Directions for this task: Convert the records below into a Markdown table with a Row column that numbers each line and a Line column that holds its text, skipping any blank lines. Leave the pictures out of the table.

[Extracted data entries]
***
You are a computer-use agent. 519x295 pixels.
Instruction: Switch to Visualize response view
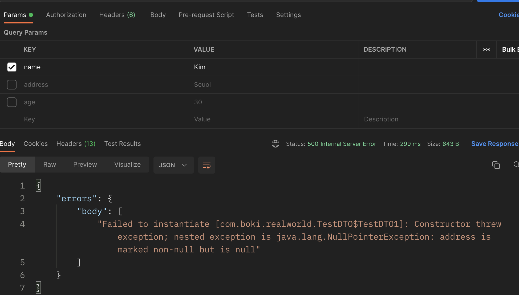tap(127, 165)
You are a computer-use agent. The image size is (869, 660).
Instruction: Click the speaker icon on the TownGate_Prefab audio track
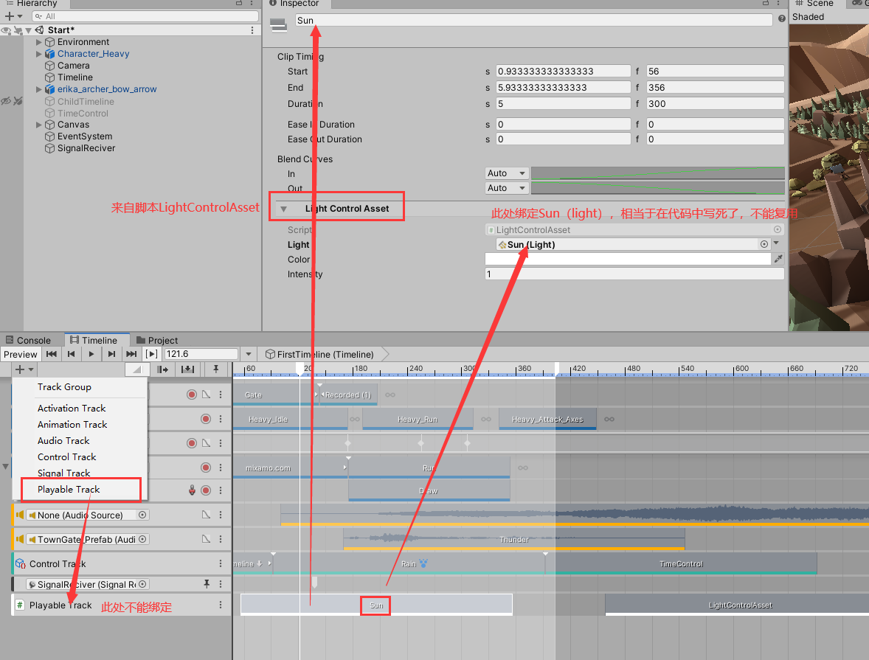click(18, 539)
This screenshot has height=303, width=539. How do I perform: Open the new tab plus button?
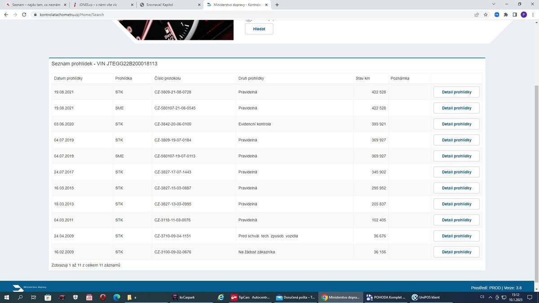pos(277,4)
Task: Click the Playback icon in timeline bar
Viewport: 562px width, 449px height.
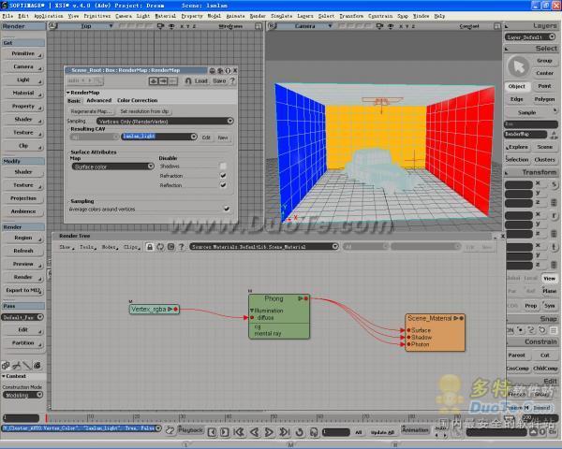Action: [190, 430]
***
Task result:
| Row | Line |
|---|---|
| 1 | You are a computer-use agent. 519x295 pixels. |
| 2 | Instruction: Switch to Visualize response view |
| 3 | tap(127, 165) |
| 4 | You are a computer-use agent. The image size is (869, 660). |
| 5 | Instruction: Click the speaker icon on the TownGate_Prefab audio track |
| 6 | click(18, 539) |
| 7 | This screenshot has height=303, width=539. How do I perform: Open the new tab plus button? |
| 8 | pos(277,4) |
| 9 | Task: Click the Playback icon in timeline bar |
| 10 | Viewport: 562px width, 449px height. |
| 11 | Action: [190, 430] |